→ **Task item**
Would you write out the whole listing below exactly as given?
◇ ◇ ◇
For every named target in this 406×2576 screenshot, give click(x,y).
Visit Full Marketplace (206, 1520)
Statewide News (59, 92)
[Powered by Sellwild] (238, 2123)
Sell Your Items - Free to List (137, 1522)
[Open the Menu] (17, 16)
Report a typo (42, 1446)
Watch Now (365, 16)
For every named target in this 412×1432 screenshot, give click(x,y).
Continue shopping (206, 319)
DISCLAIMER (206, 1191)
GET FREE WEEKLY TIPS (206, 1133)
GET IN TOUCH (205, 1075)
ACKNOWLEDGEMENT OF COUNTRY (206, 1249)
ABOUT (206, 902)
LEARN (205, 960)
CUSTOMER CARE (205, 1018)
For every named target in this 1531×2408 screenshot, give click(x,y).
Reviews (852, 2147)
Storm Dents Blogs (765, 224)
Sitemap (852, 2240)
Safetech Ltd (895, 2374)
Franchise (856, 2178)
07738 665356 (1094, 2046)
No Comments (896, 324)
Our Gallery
◇ ◇ ◇
→ **Answer to this exercise**
For every named target in this 406×2576 screenshot, give click(x,y).
Visit Full Marketplace (206, 1520)
Statewide News (59, 92)
[Powered by Sellwild] (238, 2123)
Sell Your Items - Free to List (137, 1522)
[Open the Menu] (17, 16)
Report a typo (42, 1446)
Watch Now (365, 16)
For every named target in this 412×1432 screenshot, give click(x,y).
Continue shopping (206, 319)
DISCLAIMER (206, 1191)
GET FREE WEEKLY TIPS (206, 1133)
GET IN TOUCH (205, 1075)
ACKNOWLEDGEMENT OF COUNTRY (206, 1249)
ABOUT (206, 902)
LEARN (205, 960)
CUSTOMER CARE (205, 1018)
For every named target in this 1531×2408 screenshot, give click(x,y).
Reviews (852, 2147)
Storm Dents Blogs (765, 224)
Sitemap (852, 2240)
Safetech Ltd (895, 2374)
Franchise (856, 2178)
07738 665356 (1094, 2046)
No Comments (896, 324)
Our Gallery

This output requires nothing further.